Клод и Симона, прильнувшая к нему, положив белокурую головку на плечо своего кавалера (это совсем не противно), пробираются между столиками. Потом парочка бредет по темным улицам. Обнявшись, они пересекают мост Альма и идут вверх по авеню Монтень. Здесь тихо, пусто.
Хотя голова Клода забита размышлениями, измерениями и вычислениями, он не застрахован от чар блондинки; Симона пахнет сиренью, ее волосы мягкие и блестящие. Как и у большинства парижанок в это непростое время, у девушки поношенная, не раз заштопанная одежда. И все же ее платье чистое и элегантное; оно украшено небольшими аксессуарами – шелковыми цветами, булавками со стразами, кусочками кружев, снятыми с другой одежды. Девушка не носит нейлоновые чулки – мало кто теперь их носит; карандашом для бровей она нарисовала швы на голых ногах. Она настоящая женщина. Ласковая, податливая, удобная женщина.
Они подъезжают к дому Аузелло; Клод поднимает глаза и видит, что в окне горит лампа. Как раз в тот момент, когда он с улыбкой поворачивается к Симоне – у нее голубые глаза и нарисованная карандашом мушка, которая не нравится Клоду, – мимо проходит немецкий солдат с винтовкой.
– Заканчивайте уже! Или идите в дом! – рявкает солдат по-немецки. – Комендантский час, лягушатники!
Оба напрягаются; потом Симона поворачивается к немцу с ослепительной улыбкой. Она встряхивает блестящими волосами и покачивает бедрами.
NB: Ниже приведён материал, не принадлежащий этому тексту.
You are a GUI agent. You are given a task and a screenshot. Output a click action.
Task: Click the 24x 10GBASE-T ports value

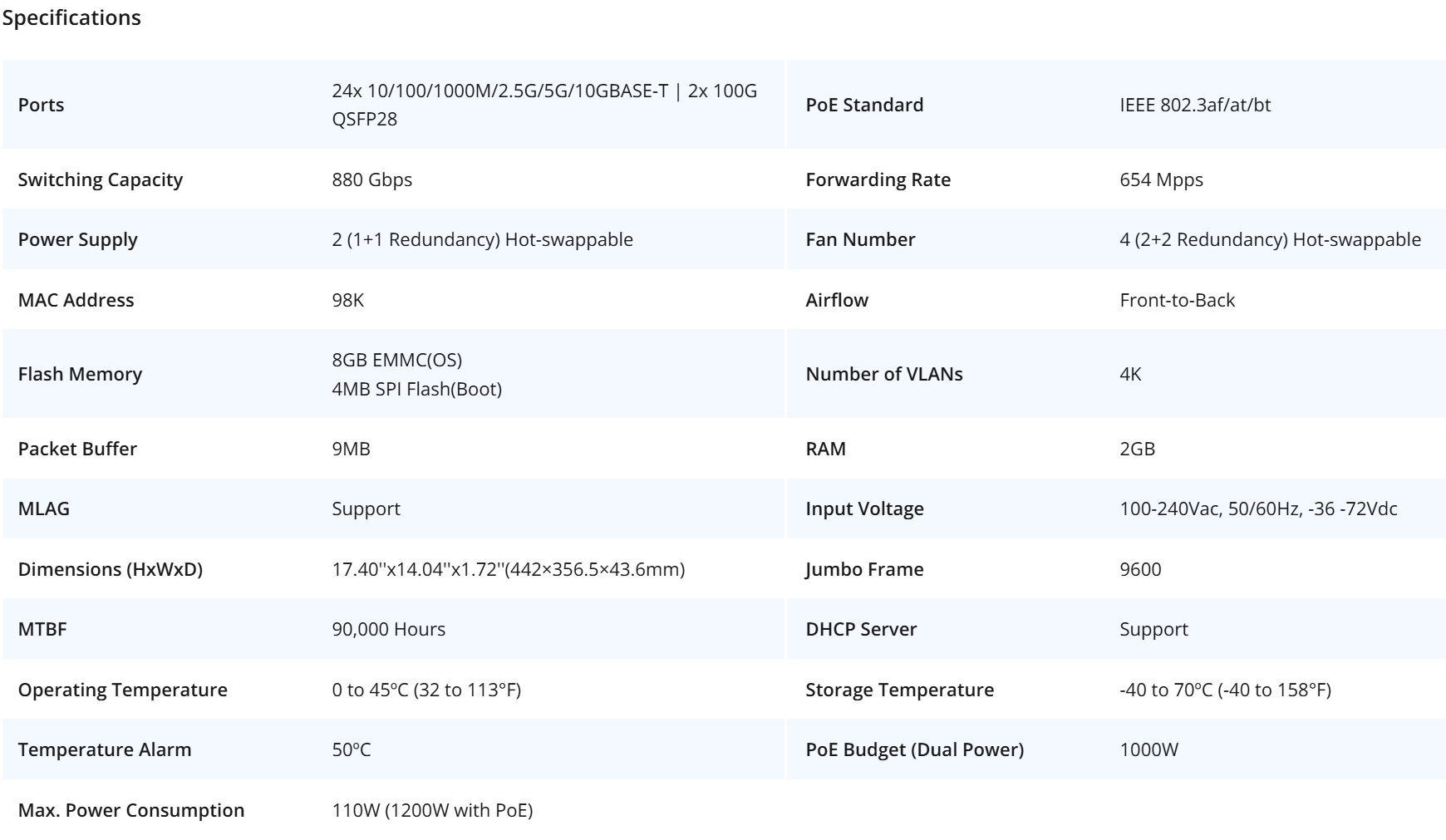tap(544, 105)
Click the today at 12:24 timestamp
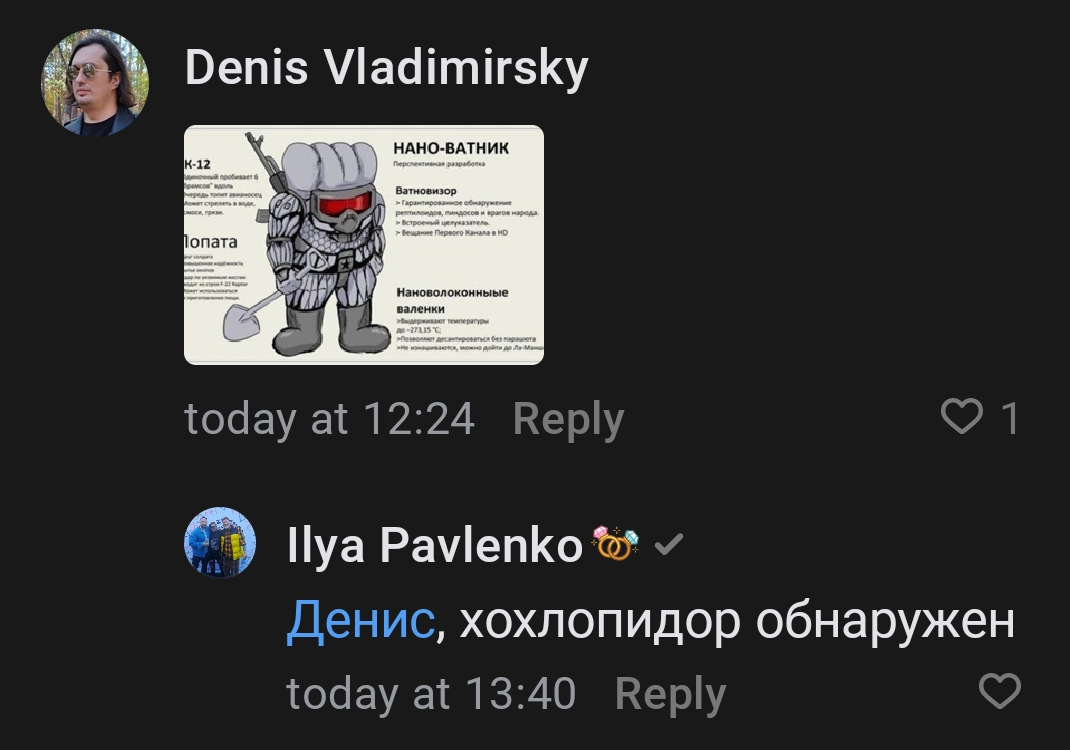1070x750 pixels. (329, 419)
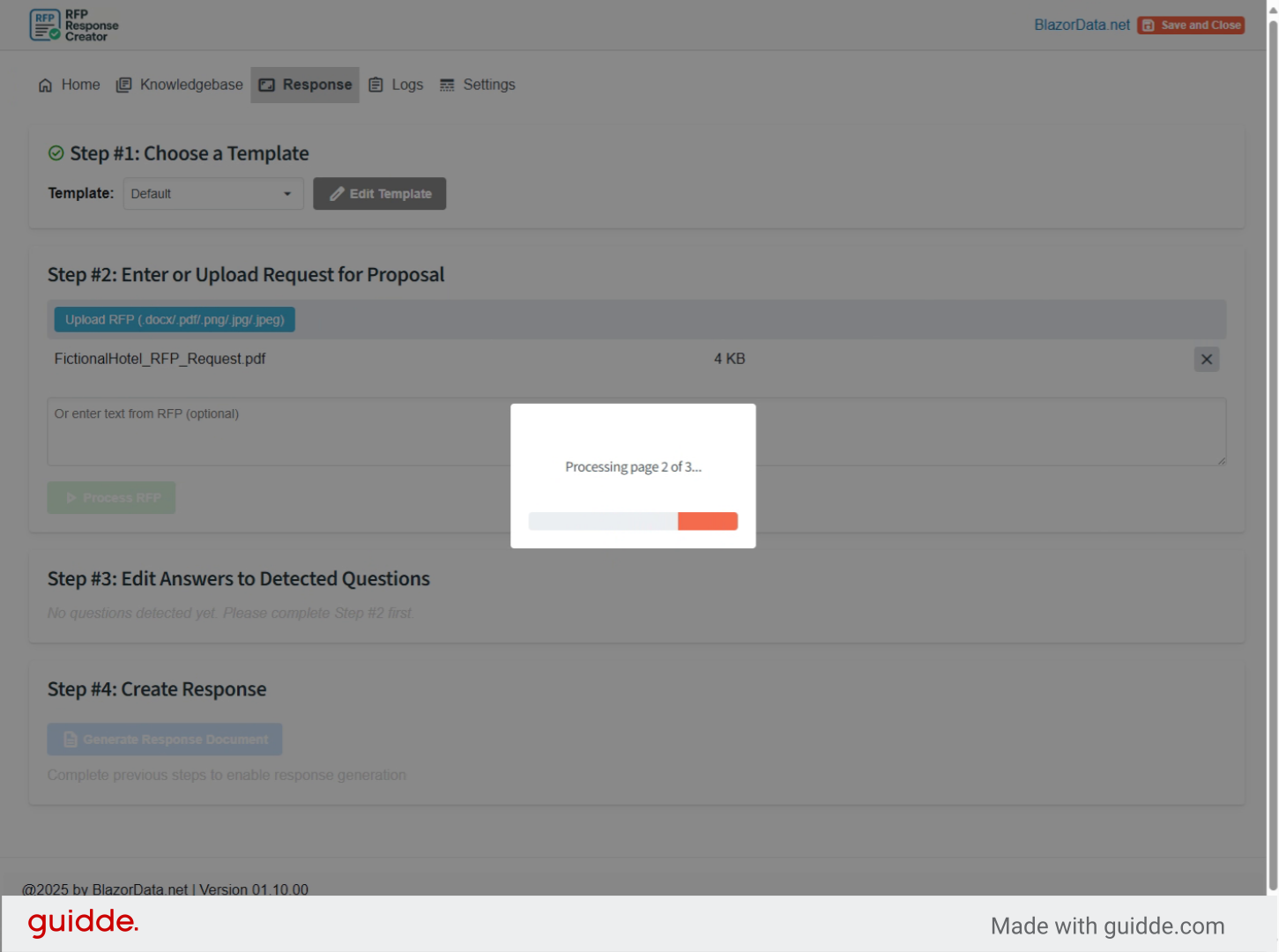Screen dimensions: 1279x952
Task: Click the save icon in Save and Close
Action: click(x=1148, y=25)
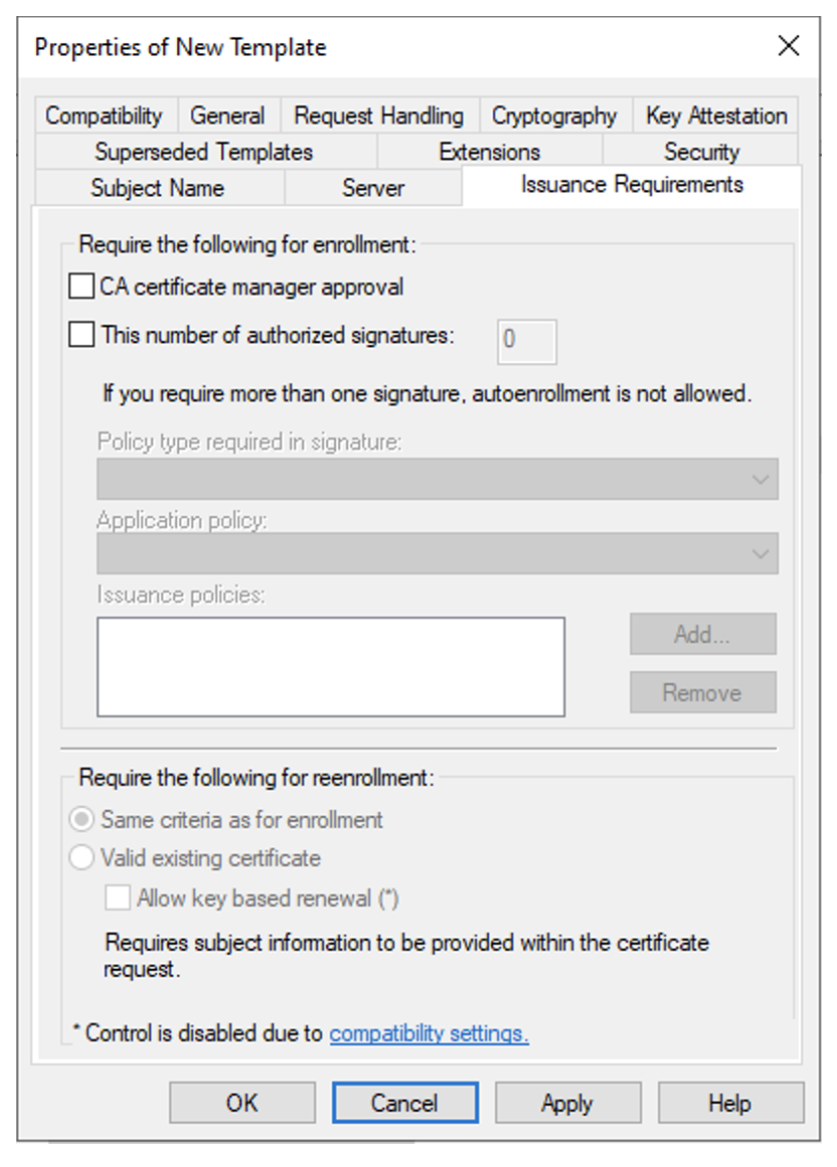Go to the Request Handling tab
The height and width of the screenshot is (1167, 837).
(379, 115)
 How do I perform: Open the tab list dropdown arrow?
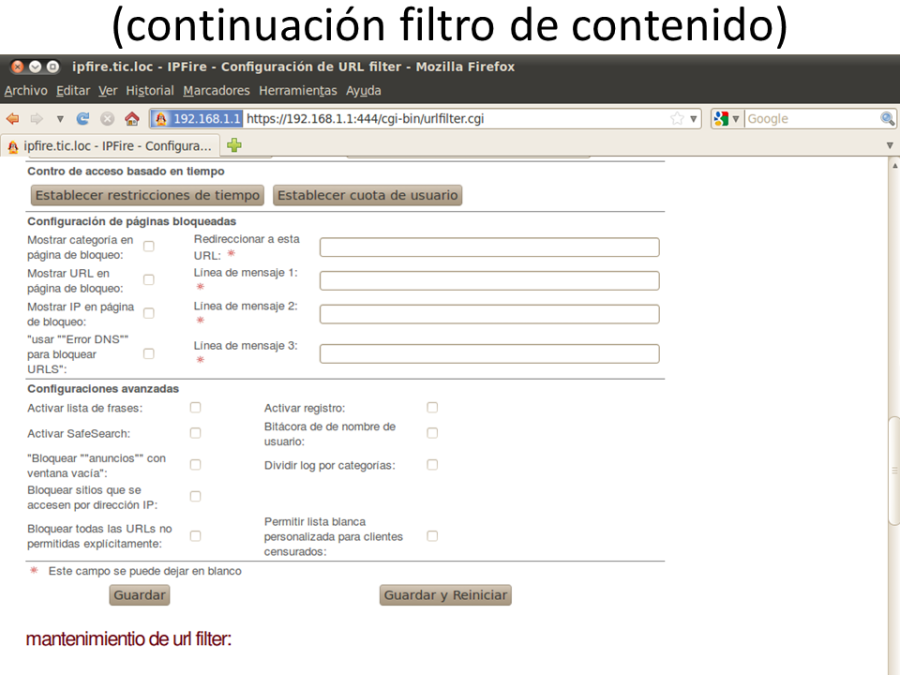pyautogui.click(x=889, y=144)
– Может, присоединишься к нам?
Солдат останавливается и сплевывает, чуть не роняя винтовку. Симона смеется, хватает Клода за руку; они исчезают в подъезде, прежде чем немец успевает открыть рот.
– Теперь ему будет о чем поговорить, – щебечет девушка, пока они поднимаются по лестнице в квартиру. – Он не скоро меня забудет.